_Required work_
Pick out each line in the listing below that contains the word "Open", and copy those lines.

------------

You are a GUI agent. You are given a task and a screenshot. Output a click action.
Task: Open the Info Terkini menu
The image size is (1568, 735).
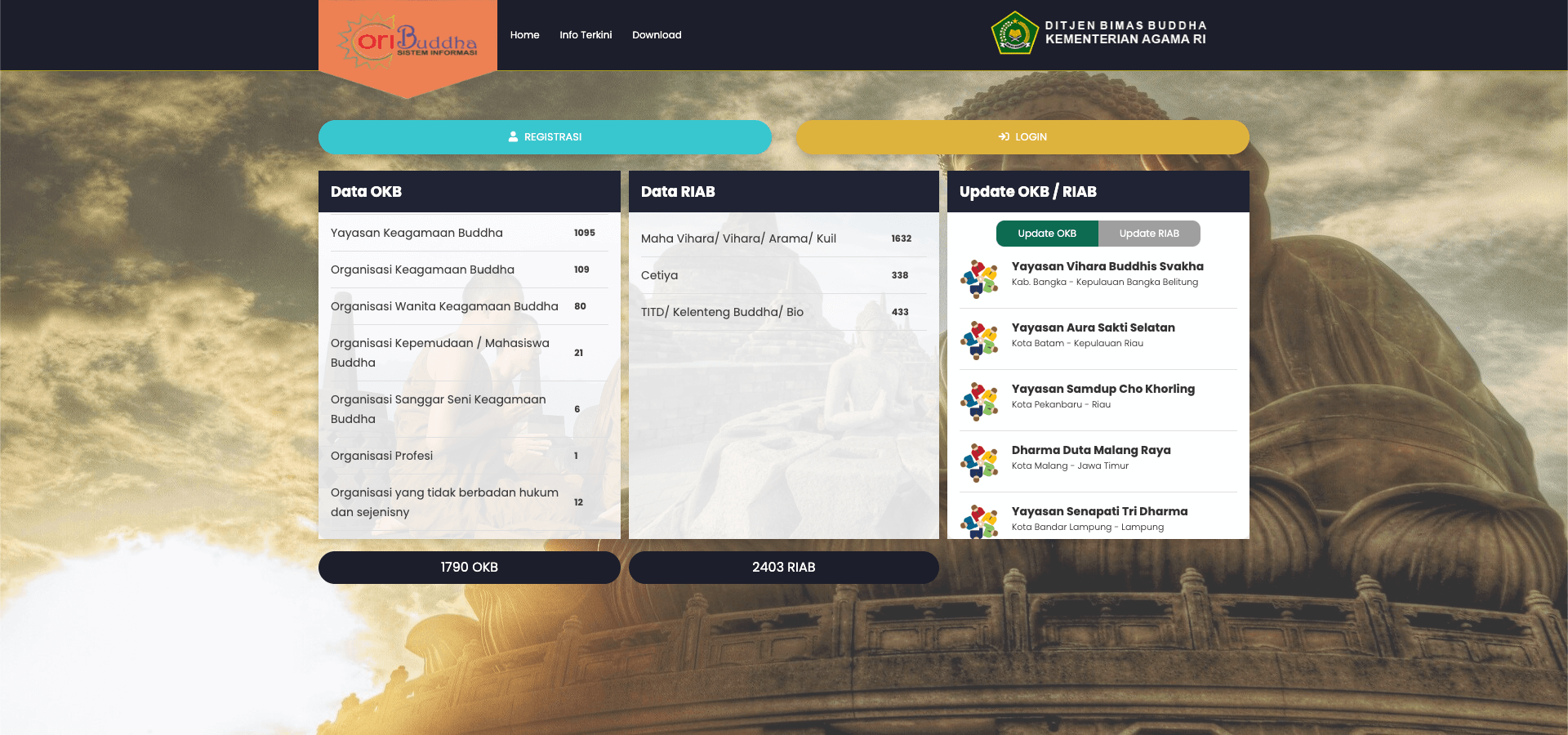586,35
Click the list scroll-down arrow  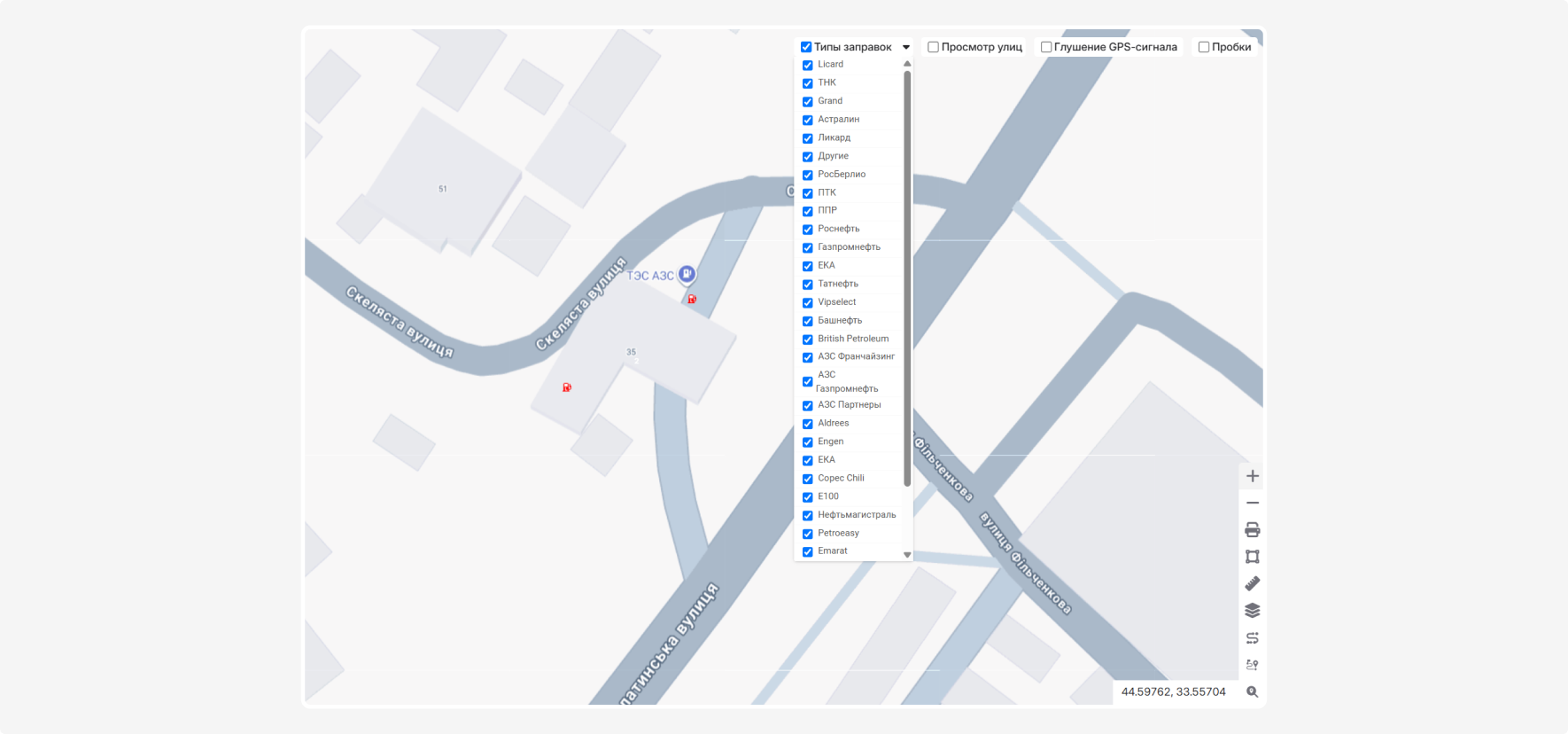[907, 555]
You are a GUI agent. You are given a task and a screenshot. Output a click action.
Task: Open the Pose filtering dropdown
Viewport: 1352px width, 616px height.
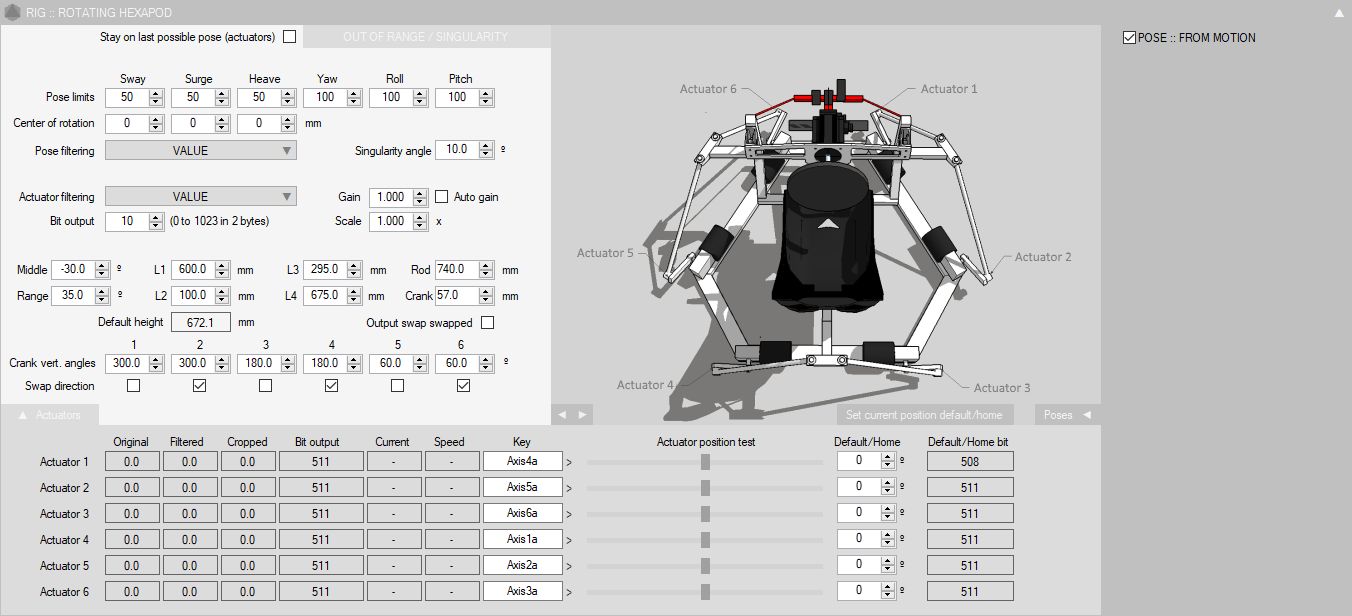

------------

_Output for this exercise_
Task: Open the Info Terkini menu
Task: Open the Pose filtering dropdown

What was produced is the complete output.